The heavy weight of Japanese Christianity

So, I have to say beforehand that part of this blog is to present ideas that are still works in progress (maybe all of our ideas are works in progress….). But I want to say this beforehand because when I make some comments about this or that…I’m still sometimes fleshing out ideas and not coming to conclusions. And to avoid backlash, I want to say that now is such a time.

Failure in Japan is not tolerated as much as it is in the states. I know I still need to read up on this more, but there is less tolerance for mistakes and more condemnation for people who slip up on the job. The positive outcome is that orders at McDonald’s are 98.9% accurate. The downside is the pressure to go on without mistakes is so great that many people just give up on life (through various methods). Quality in Japan is so high, and so work in the church also takes on much the same mindset. From talking with various elderly pastors, it seems the rule of quality in society is set against the job of the church (and usually in context, the pastor I’m talking with is speaking down about other leaders and churches that tolerate low quality work). Now, there is truth to these statements (there is always truth in any statement!), but the times and places I’ve heard this makes me worry that the church will often take the rule of society and hold that to be the rule of the church. This I think causes the church to be less the church and more just another form of secular society with religious ideas.

For example, the numbers of church goers is getting smaller (as of 2025) and I am in a meeting with many church leaders. Things aren’t going as planned, numbers aren’t as great as we hope and, even though people are working with no sabbath nor rest…the resounding call is for us to all repent. In other words, the result (small numbers) must be the result of our laziness or lack of work. It is due to human error and can be corrected if people just put in more time and effort. Now, I don’t think anyone there would state things in such a way, but the resounding understanding of success and failure is not so much “faithfulness to God”, which is quite hard to measure, but numbers, results and quality. There is an assumption that if a person is faithful, God will give the numbers. If a person is a true Christian, God is bound to bless.

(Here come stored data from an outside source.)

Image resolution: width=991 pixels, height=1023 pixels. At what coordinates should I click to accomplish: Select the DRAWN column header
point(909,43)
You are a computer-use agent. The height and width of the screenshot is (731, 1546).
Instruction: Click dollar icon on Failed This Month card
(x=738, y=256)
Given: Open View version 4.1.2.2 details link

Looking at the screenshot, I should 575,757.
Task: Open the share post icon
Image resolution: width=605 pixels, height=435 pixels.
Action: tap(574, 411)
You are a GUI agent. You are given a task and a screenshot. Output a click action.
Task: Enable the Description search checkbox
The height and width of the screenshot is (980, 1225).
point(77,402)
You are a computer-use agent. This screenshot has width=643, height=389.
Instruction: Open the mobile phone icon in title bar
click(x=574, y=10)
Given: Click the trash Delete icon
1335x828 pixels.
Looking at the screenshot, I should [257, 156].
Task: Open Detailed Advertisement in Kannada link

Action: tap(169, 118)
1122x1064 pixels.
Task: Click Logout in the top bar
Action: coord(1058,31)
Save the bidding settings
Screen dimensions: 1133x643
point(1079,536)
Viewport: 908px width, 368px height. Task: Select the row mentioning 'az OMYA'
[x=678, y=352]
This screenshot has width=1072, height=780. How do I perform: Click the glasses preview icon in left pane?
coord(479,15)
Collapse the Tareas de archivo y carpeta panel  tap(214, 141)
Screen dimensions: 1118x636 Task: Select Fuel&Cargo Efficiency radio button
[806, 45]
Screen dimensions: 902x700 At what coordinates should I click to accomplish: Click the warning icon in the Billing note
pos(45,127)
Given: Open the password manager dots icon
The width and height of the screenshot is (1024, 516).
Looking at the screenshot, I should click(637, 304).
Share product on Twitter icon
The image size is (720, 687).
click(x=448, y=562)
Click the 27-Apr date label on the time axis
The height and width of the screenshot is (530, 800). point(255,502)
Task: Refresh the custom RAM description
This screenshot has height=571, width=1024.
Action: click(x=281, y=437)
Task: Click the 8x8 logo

On the flip side, this means that churches with small numbers, churches that struggle in harsh environments…are ultimately not faithful and the pastors are just doing shoddy work. Failure means both shame before people and in a sense and shame before God. Perhaps a person gets fired from a job and its hard enough, but for a pastor who doesn’t “succeed”, there is no place to go since they are, in a sense, shoddy in their work for people and in their faith towards God. Or at least that is how things can be spun given the prior logic of effort and result. I think this makes the pastoral work of Japan all the more dangerous and even tragic. God is no longer loving, but becomes almost like an unforgiving and unrelenting boss. Sure there was grace given at the outset, but now He becomes the boss with arms folded and head shaking in disapproval…without tangible results, we then become the disappointment of God.

While I admire the passion, and perhaps humility in repentant attitudes…I worry if a person who repents when there is nothing to repent of…if that action is indirectly claiming that all things are up to the responsibility of the person. In a sense, we think that we are in control. Is there any room for God’s plan in this emphasis on works and results? He seems to be absent, or rather, only mechanically pouring out or withholding with result to the quality of our work. So then, are these attitudes humble? Or are we still hanging on to karma and causation found in Buddhism. Because in Japan, if something goes wrong somewhere, you can be sure that it is someone’s fault. Perhaps we have imported this into the church…and this does not help the church but hurts it.

Well, at least that is my hypothesis right now. But I might be coming from a Western perspective where Christianity has been the majority…and I simply haven’t known what it is like to be in the hard pressed situations where the Christian population is negligible. But one other consideration gives rise to caution within me against the sentiment I’ve been talking about. Japan has had historically low percentages of Christians…while other surrounding countries (Philippines, Korea and even China) have had much stronger numbers of Christians. Using the prior logic, then we would have to conclude that all other countries besides Japan have been more faithful and done longer and better work. But that isn’t true. There have been so many faithful pastors and Christians, even facing some of the fiercest persecution…so maybe we should reconsider some of these cause and effect attitudes and have a stronger sense of God’s centrality over the harvest. That might be the greatest step we can take…it might seem like a step back as we turn to relax rather than hunker down and sacrifice ourselves “for the kingdom”…but perhaps this step back is a step of faith and an admission that we cannot control God through our effort. (and again, it is hard to say, because perhaps this thought comes as a result of wanting to just “take it easy”…it would be good for others to give their insight.